For years some cities have had social workers or mental-health professionals respond to 911 calls from or about a despondent or agitated person. In most smaller communities that hasn't been an option, forcing local law officers — who may not be properly trained or equipped for a mental health emergency —to respond, report Tony Leys and Arielle Zionts for Kaiser Health News.
"They don’t know how to handle people like me," said Jeff White, an Iowa man who struggles with depression and schizophrenia. "They just don’t. They’re just guessing." White told Kaiser Health News that officers often took him to a hospital or jail. But now, as part of a program that serves 18 mostly rural counties in central and northern Iowa, residents like White are able to instead contact a state-run hotline that will send a pair of mental health professionals instead.

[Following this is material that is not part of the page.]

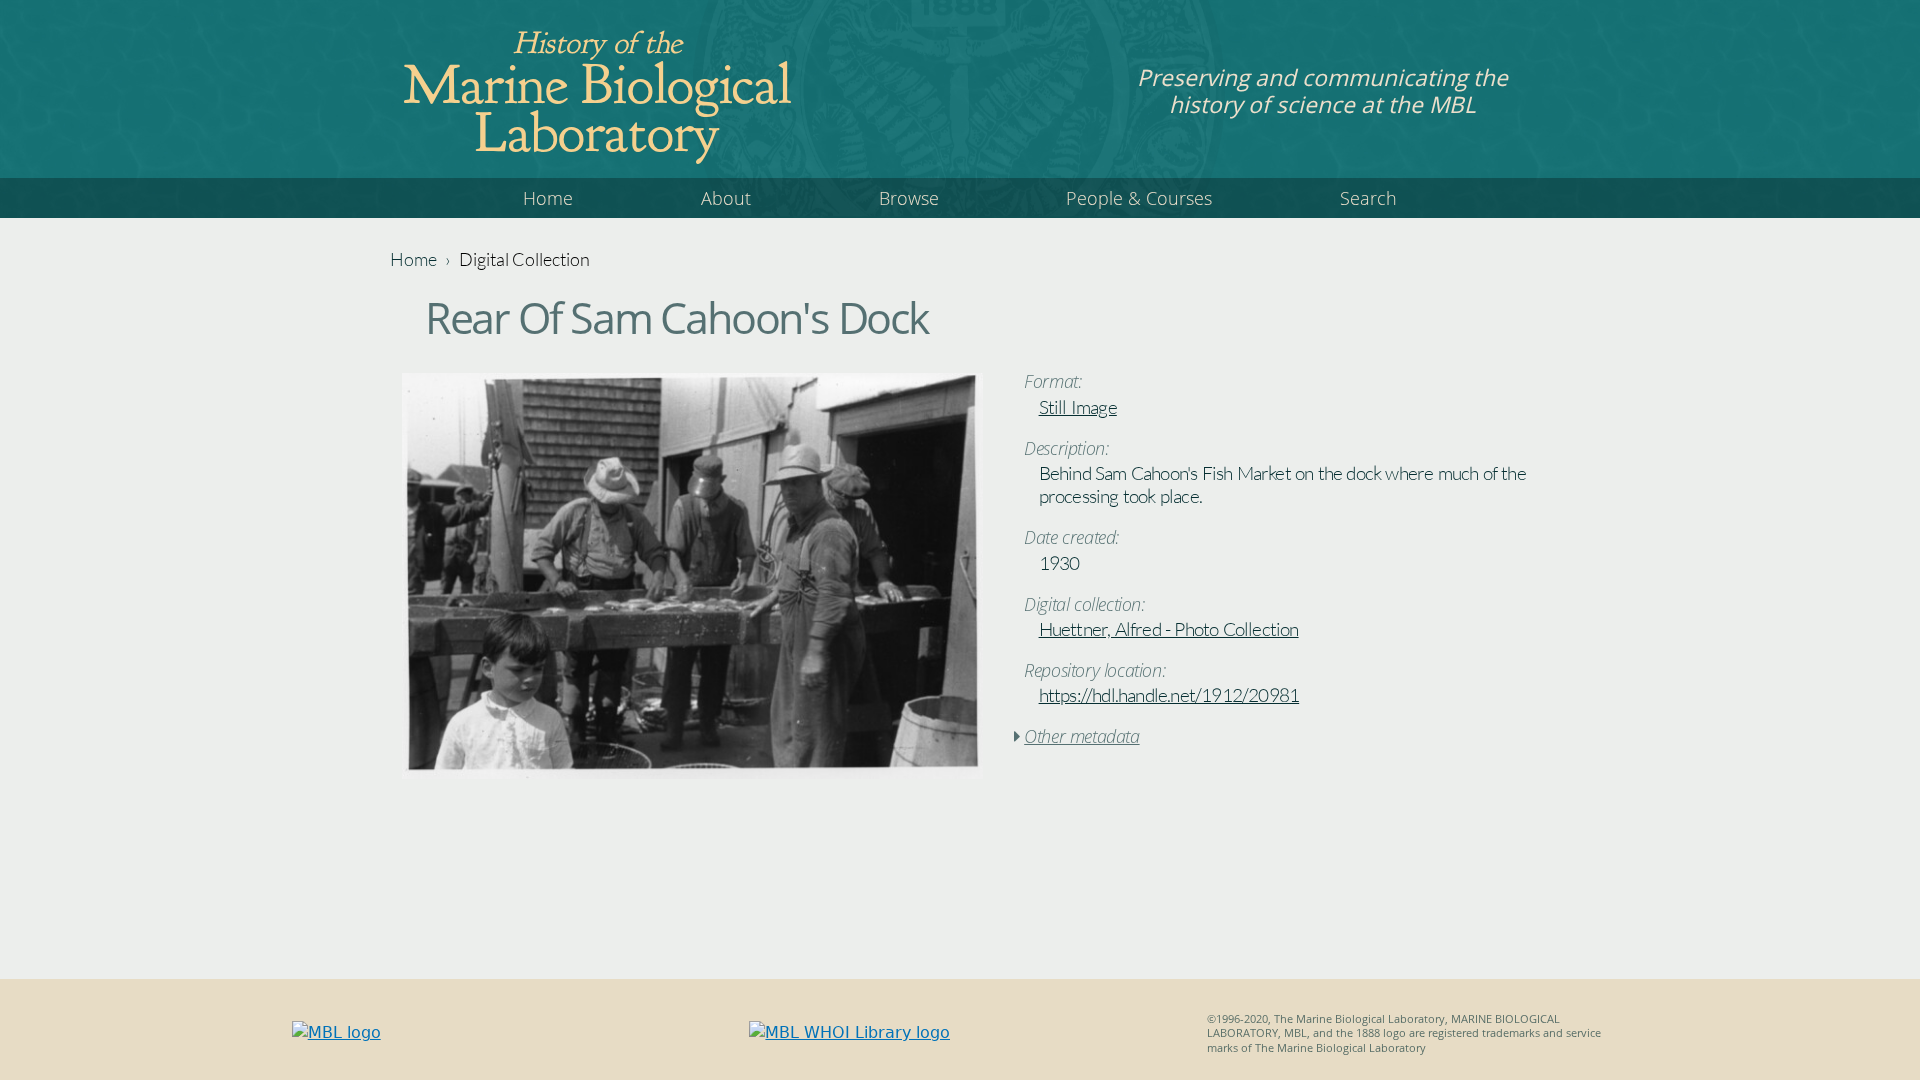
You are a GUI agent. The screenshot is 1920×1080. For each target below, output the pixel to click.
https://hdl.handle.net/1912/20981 (1169, 695)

Though mental illness is just as prevalent in rural areas as urban ones, mental-health crisis response teams have been slower to catch on in rural areas because they are geographically larger and have fewer mental-health professionals, said Hannah Wesolowski, chief advocacy officer for the National Alliance on Mental Illness. However, the programs are making inroads slowly across the country, as small police departments and sheriffs' offices find the crisis-response programs can save them time and money, Kaiser reports.
A South Dakota program called Virtual Crisis Care equips officers with iPads and officers "can use the tablets to set up video chats between people in crisis and counselors from a telehealth company." According to a state study, nearly 80% of the people who complete the video assessment wind up staying at home, as opposed to being taken by an officer to the hospital or jail for observation.